Dünya Kupası, sabah 9:30 daki maç için kalkmak, ilk yarıyı yarı baygın izlemek, devre arasında 5 dakika gözleri kapamak ve uyuyup ikinci yarıyı kaçırmaktır.
Dünya Kupası, maç izleme bahanesiyle arkadaşla buluşup bol bol sohbet etmek, göz ucuyla televiyona bakmaktır.
Dünya Kupası, yazlık mekanda denizden çıkıp çay bahçesine gitmek, bir yandan maç izlemek, bir yandan da şişe kola ile serinlemektir.
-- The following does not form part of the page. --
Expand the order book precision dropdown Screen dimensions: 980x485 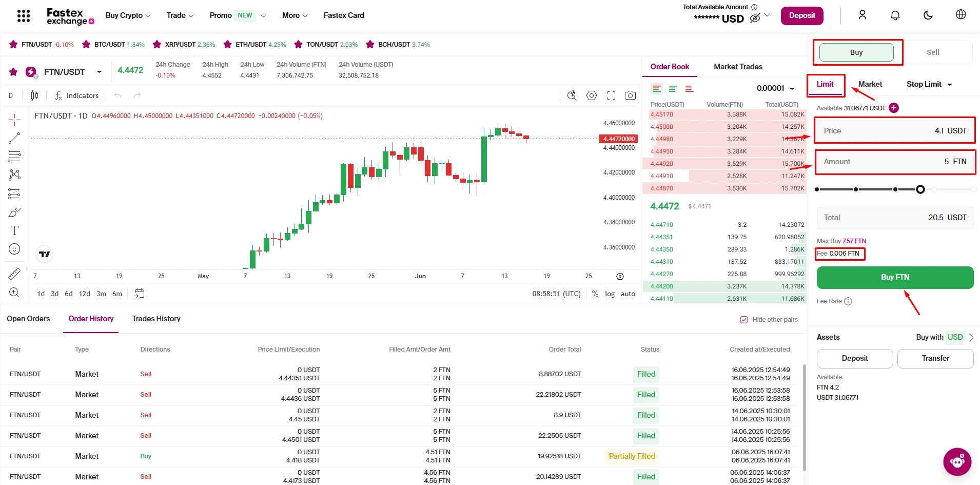[x=775, y=88]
Dünya Kupası, ülkemiz katılmadığı zaman kupa öncesi en güçlüyü tutmak, maç içinde güçsüzü tutmak demektir. İran'ın Amerika'yı yenmesi, Senegal'in Fransa'yı yenmesi, Angola'nın Portekiz'e ezilmemesidir.
Dünya Kupası, panini çıkartmalarını tamamlamak, Şili'ye, Meksika'ya, Paraguay'a bakıp ''bunlar bize benziyor be'' demek, Koreli'yi görüp ''lan bunlar da birbirine benziyor be'' demektir.
Dünya Kupası, 80'li yıllarda tek kanallı televiyon nedeniyle annenin bile ilgi duymasıdır.
Dünya Kupası, futbolcuların yeni saç stilleriyle kupaya katılmasıdır. Annenin ''bu adamın saçı ne böyle'' demesidir.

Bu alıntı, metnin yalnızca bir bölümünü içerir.